Je näher Menschen an den Industrieanlagen in Louisianas "Cancer Alley" wohnen, desto höher ist das Gesundheitsrisiko. Vorwiegend von Schwarzen bewohnte Gegenden sind besonders betroffen.
"Politik schenkt Anwohnern wenig Vertrauen"
Gemeinsam mit Anwälten unterstützt sie andere kleine Initiativen entlang des Mississippis bei ihren Klagen, zum Beispiel gegen staatliche Einrichtungen. Die Antwort auf die Frage, warum den Berichten der Anwohnerinnen und Anwohner über die vielen Krebsfälle nicht schon früher geglaubt wurde, ist aus ihrer Sicht einfach: Politiker vertrauten in ihren Entscheidungen oft wissenschaftlichen Untersuchungen.
Berichten von Anwohnerinnen und Anwohnern werde als Beleg für ein strukturelles Problem weniger oft Vertrauen geschenkt. Dies mache es den Betroffenen schwer. Wenn jemand sage, dass es keine Beweise für ein Gesundheitsproblem gebe, sei ihre nächste Frage als Wissenschaftlerin: Hat denn irgendjemand dazu geforscht? Die Antwort darauf laute in Louisiana oft: "Nein!". Auch deshalb habe sie ihre Studie durchgeführt.

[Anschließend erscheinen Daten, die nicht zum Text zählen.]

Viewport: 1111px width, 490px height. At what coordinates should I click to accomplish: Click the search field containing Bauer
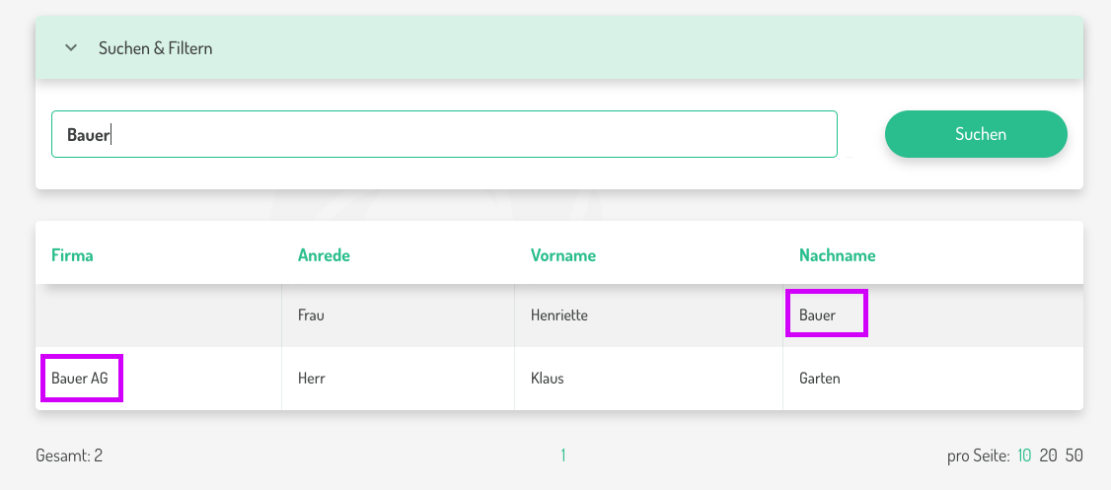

Hoffen auf die US-Regierung
Die Botschaft von Robert Taylor scheint mittlerweile in Washington angekommen zu sein. Es ist ein heißer Tag in der Hauptstadt. Der Mann aus Louisiana steht im Rosengarten des Weißen Hauses im Schatten eines Baumes. Zusammen mit anderen Aktivistinnen und Aktivisten ist er eingeladen. Präsident Joe Biden will deutlich machen, dass Umweltschutz für ihn Priorität hat.
Er verspricht Taylor und den anderen, dass man die Gefahr durch verschmutzte Luft für sie sehe und dass die Regierung sie einbeziehen wolle. Endlich das Gefühl zu haben, von der Regierung gehört zu werden, das mache diesen Tag in seinem Leben historisch, erklärt Taylor.
Er sagt aber auch: Messen werde er Taten, nicht Worte. Er will weiterkämpfen - bis die Kinder in seiner Nachbarschaft ohne einen Zweifel sicher zur Schule gehen können.